Vanidades de humo

Opinión
'Vanidades de humo'
Pixabay

Desde épocas remotas, sentimos fascinación por los líderes arrogantes, seguros e inflexibles, con las certezas grabadas a fuego. 

Encumbramos dirigentes con coraza y convicción, mientras desconfiamos del pensamiento que matiza y duda. En momentos de incertidumbre, se imponen el aplomo inalterable y las palabras rotundas. Triunfan quienes dominan la escena pública y agitan el revuelo verbal –que hablen de mí, aunque sea bien–. Cuando la reflexión queda excluida del debate, el carisma se convierte en la perfecta cortina de humo: la clave está en darse muchos humos. En la antigua Roma, las familias acomodadas colocaban en el patio interior de sus casas bustos de los antepasados ilustres. Cada vez que se encendía el fuego del hogar, el humo invadía el atrio y, con el paso de los años, tiznaba las estatuas. Cuanta más negrura, más alcurnia y orgullo: los romanos de clase alta se jactaban de tener una larga historia humeante de cargos e influencia. 

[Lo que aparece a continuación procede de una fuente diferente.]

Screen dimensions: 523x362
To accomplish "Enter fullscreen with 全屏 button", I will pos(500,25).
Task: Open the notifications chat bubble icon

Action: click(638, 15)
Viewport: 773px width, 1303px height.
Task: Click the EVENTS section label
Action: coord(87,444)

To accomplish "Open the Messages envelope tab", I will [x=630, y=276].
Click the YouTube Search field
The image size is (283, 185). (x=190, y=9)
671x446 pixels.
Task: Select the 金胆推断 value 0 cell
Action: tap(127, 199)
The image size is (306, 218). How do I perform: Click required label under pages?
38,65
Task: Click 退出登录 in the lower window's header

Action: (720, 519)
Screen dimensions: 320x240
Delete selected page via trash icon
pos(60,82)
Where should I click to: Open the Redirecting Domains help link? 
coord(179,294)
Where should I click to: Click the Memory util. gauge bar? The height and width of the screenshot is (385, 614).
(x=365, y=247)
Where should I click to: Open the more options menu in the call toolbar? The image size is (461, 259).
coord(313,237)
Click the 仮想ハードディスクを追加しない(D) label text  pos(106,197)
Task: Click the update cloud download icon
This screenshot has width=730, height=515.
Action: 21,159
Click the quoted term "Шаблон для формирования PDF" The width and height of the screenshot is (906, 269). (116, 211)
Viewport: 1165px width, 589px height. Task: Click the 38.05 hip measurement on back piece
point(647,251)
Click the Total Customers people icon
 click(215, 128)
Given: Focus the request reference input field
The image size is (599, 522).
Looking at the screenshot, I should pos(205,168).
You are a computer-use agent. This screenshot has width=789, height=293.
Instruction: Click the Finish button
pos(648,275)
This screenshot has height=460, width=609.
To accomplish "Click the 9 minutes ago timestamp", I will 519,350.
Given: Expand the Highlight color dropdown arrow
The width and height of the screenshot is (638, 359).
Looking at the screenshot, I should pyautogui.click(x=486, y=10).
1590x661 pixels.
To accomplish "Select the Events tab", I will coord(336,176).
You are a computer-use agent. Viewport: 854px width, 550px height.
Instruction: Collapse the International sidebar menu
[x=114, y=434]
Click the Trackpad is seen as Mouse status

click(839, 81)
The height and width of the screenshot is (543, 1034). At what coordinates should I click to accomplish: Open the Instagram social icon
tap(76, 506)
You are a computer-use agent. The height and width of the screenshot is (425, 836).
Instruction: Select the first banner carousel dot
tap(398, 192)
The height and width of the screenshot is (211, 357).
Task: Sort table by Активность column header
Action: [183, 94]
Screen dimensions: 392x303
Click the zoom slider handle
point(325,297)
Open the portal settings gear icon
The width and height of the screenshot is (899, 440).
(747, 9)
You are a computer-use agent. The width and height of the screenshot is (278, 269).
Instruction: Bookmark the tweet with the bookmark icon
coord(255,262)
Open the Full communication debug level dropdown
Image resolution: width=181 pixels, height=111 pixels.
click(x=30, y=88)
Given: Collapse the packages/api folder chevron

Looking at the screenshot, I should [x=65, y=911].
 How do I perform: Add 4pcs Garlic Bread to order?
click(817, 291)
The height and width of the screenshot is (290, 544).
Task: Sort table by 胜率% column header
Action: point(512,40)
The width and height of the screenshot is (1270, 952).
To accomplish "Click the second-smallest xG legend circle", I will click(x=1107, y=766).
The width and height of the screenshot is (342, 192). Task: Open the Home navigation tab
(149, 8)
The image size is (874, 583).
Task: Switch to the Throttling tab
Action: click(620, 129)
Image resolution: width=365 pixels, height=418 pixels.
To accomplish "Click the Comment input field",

La frase “tener muchas ínfulas” también es de raíz latina: ínfulas eran unas tiras parecidas a diademas que usaban los sacerdotes paganos y reyes como distintivo de dignidad. De nuevo, la expresión empareja poder y ostentación. Añorando viejas glorias, hoy prolifera la admiración por autoridades soberbias y engreídas. Es tiempo de soñar nuevas ideas: la vanidad debería ser un vicio y la política, servicio.